You're Invited: A conversation on MENA Publishing, Archives and NYC + a Guided Tour of NYPL's Niyū Yūrk exhibit
passerby is presenting a conversation with Danya Issawi, Hiba Abid, Hira Ahmed, and Wael Morcos at the NYPL on their grand opening of their latest exhibit
passerby is thrilled to invite you to the grand opening of the New York Public Library’s new exhibition Niyū Yūrk: Middle Eastern and North African Lives in the City, presented by the Center for Educators and Schools:
5:00 PM — Opening cocktails
6:00 PM — Special musical performance
6:30 PM — Panel: Diasporic Prints: MENA Publishing, Archives, and New York City with writer Danya Issawi, curator Hiba Abid, Acaica Mag founder Hira Ahmed, and designer Wael Morcos
7:00 PM — Guided tour of the exhibition led by Hiba Abid, Curator of NYPL’s Middle Eastern & Islamic Collections
Details below. This event is exclusive to passerby club members (paid subscribers).*

about the panel conversation
Diasporic Prints: MENA Publishing, Archives, and New York City gathers writers, editors, curators, and designers who are actively shaping independent publishing in New York to reflect on the long history of diasporic publishing in the city — and its future. From zines to small magazines to design-led print ephemera circulating within immigrant communities, publishing has always been a public good: a collective infrastructure of memory, belonging, and visibility.

> _Supplied data_:
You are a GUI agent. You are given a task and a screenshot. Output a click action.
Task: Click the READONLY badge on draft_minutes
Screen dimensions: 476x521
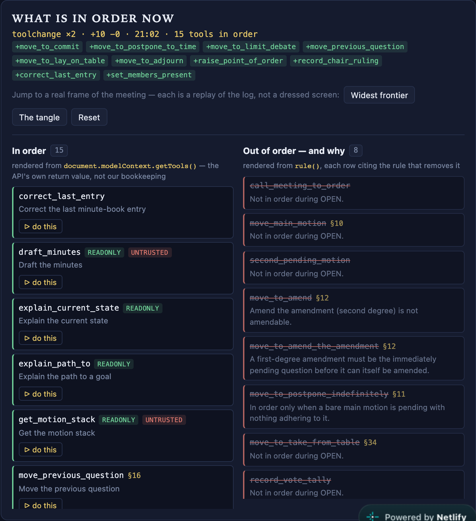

> _Stated task_: Pick up the invitation to the Niyū Yūrk exhibit opening where it stops, continuing after its last sentence, which ends with "belonging, and visibility."

> _Written response_:
This conversation explores how diasporic publishing has shaped New York’s cultural identity; how aesthetics, circulation, and archives function as power; and what publishing — especially independent publishing — needs now in a shifting political and economic moment for both the city and diaspora communities. Central to this conversation is the role of libraries, not only as repositories, but as stewards of these materials: institutions that collect, preserve, and make diasporic works accessible, ensuring that the creative and political labor of independent publishers continues to be part of the city’s living and future archives.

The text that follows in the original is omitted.